Transactions

Transaction Interface

Hazelcast can be used in transactional context. Basically, create a TransactionContext which can be used to begin, commit, and rollback a transaction. Obtain transaction aware instances of queues, maps, sets, lists, multimaps via TransactionContext, work with them and commit/rollback in one shot.

Hazelcast supports two types of transactions: LOCAL (One Phase) and TWO_PHASE. With the type, you have influence on how much guarantee you get when a member crashes while a transaction is committing. Default behavior is TWO_PHASE.

  • LOCAL: Unlike the name suggests, local is a two phase commit. First, all cohorts are asked to prepare; if everyone agrees then all cohorts are asked to commit. The problem happens when during the commit phase one or more members crash, that the system could be left in an inconsistent state.

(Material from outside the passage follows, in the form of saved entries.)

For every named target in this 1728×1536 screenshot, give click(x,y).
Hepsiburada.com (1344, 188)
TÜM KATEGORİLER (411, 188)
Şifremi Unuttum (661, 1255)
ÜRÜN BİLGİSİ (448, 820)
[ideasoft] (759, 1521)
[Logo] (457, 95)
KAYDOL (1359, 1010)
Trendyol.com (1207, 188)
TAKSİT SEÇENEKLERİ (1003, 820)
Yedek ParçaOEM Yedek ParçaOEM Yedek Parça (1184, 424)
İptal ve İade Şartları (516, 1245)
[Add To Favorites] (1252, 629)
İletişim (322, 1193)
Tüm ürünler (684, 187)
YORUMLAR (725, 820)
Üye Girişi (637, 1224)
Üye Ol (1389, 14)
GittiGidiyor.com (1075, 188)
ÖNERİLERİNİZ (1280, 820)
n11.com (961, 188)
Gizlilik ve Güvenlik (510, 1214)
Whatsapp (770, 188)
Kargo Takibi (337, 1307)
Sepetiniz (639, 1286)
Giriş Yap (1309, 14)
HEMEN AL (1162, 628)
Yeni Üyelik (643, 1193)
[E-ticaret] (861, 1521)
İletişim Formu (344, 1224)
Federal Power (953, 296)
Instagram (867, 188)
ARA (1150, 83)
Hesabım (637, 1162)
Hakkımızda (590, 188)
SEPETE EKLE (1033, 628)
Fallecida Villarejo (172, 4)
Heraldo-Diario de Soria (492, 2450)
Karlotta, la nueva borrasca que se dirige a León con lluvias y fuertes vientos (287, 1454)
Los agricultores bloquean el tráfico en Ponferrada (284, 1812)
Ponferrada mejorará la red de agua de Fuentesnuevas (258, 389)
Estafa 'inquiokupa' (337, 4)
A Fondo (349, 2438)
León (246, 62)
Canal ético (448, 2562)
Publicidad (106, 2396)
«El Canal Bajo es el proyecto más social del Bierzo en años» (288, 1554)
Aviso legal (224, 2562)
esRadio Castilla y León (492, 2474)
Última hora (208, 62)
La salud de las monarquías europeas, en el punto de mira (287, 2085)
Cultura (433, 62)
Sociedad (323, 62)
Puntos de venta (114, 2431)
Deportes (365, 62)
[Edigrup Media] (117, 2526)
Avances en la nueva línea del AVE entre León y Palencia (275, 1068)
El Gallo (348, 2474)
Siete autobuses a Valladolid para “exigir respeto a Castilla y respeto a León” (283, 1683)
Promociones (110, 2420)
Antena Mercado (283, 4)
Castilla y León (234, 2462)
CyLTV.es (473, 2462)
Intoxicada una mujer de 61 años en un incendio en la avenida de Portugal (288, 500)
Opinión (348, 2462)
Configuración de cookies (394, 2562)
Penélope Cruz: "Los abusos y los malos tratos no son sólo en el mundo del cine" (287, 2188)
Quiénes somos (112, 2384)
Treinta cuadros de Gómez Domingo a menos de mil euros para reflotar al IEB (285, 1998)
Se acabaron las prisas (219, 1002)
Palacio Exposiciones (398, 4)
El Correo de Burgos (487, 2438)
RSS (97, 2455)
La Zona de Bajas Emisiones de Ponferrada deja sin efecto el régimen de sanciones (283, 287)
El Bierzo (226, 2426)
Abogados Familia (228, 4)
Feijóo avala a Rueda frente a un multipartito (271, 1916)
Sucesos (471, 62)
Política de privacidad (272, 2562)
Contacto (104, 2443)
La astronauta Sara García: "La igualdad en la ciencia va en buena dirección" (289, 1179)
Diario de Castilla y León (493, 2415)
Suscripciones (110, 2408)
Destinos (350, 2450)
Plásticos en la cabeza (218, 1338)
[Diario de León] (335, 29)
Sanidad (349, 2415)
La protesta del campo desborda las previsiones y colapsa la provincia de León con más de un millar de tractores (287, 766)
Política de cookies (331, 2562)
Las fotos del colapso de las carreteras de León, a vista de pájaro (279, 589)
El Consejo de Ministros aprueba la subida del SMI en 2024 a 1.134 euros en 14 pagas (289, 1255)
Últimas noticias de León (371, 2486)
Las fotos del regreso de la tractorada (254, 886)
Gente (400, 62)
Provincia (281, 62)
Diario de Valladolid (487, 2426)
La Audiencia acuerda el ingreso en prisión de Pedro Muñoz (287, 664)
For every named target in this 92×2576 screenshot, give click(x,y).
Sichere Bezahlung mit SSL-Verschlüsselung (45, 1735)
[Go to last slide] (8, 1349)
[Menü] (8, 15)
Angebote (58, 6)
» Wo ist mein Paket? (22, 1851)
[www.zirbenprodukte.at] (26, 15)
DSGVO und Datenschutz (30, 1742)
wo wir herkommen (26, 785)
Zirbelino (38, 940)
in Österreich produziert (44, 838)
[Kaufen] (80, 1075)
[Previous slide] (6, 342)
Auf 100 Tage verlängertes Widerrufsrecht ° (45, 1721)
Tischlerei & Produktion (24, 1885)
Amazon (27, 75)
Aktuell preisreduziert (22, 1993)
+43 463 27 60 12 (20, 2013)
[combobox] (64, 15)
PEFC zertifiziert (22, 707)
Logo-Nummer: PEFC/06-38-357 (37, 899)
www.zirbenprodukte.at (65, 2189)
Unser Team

  • TWO_PHASE: The two phase commit is more than the classic two phase commit (if you want a regular two phase commit, use local). Before it commits, it copies the commit-log to other members, so in case of member failure, another member can complete the commit.

import java.util.Queue;
import java.util.Map;
import java.util.Set;
import com.hazelcast.core.Hazelcast;
import com.hazelcast.core.Transaction; 

HazelcastInstance hazelcastInstance = Hazelcast.newHazelcastInstance();

TransactionOptions options = new TransactionOptions()
    .setTransactionType( TransactionType.LOCAL );

TransactionContext context = hazelcastInstance.newTransactionContext( options )
context.beginTransaction();

TransactionalQueue queue = context.getQueue( "myqueue" );
TransactionalMap map = context.getMap( "mymap" );
TransactionalSet set = context.getSet( "myset" );

try {
  Object obj = queue.poll();
  //process obj
  map.put( "1", "value1" );
  set.add( "value" );
  //do other things..
  context.commitTransaction();
} catch ( Throwable t ) {
  context.rollbackTransaction();
}

In a transaction, operations will not be executed immediately. Their changes will be local to the TransactionContext until committed. But, they will ensure the changes via locks.

For the above example, when map.put is executed, no data will be put to the map but the key will get locked for changes. While committing, operations will get executed, value will be put to the map and key will be unlocked.

Isolation is always REPEATABLE_READ. If you are in a transaction, you can read the data in your transaction and the data that is already committed. If you are not in a transaction, you can only read the committed data.

Implementation is different for queue/set/list and map/multimap. For queue operations (offer, poll), offered and/or polled objects are copied to the owner member in order to safely commit/rollback. For map/multimap, Hazelcast first acquires the locks for the write operations (put, remove) and holds the differences (what is added/removed/updated) locally for each transaction. When transaction is set to commit, Hazelcast will release the locks and apply the differences. When rolling back, Hazelcast will simply releases the locks and discard the differences.

MapStore and QueueStore does not participate in transactions. Hazelcast will suppress exceptions thrown by store in a transaction. Please refer to XA Transactions section for further information.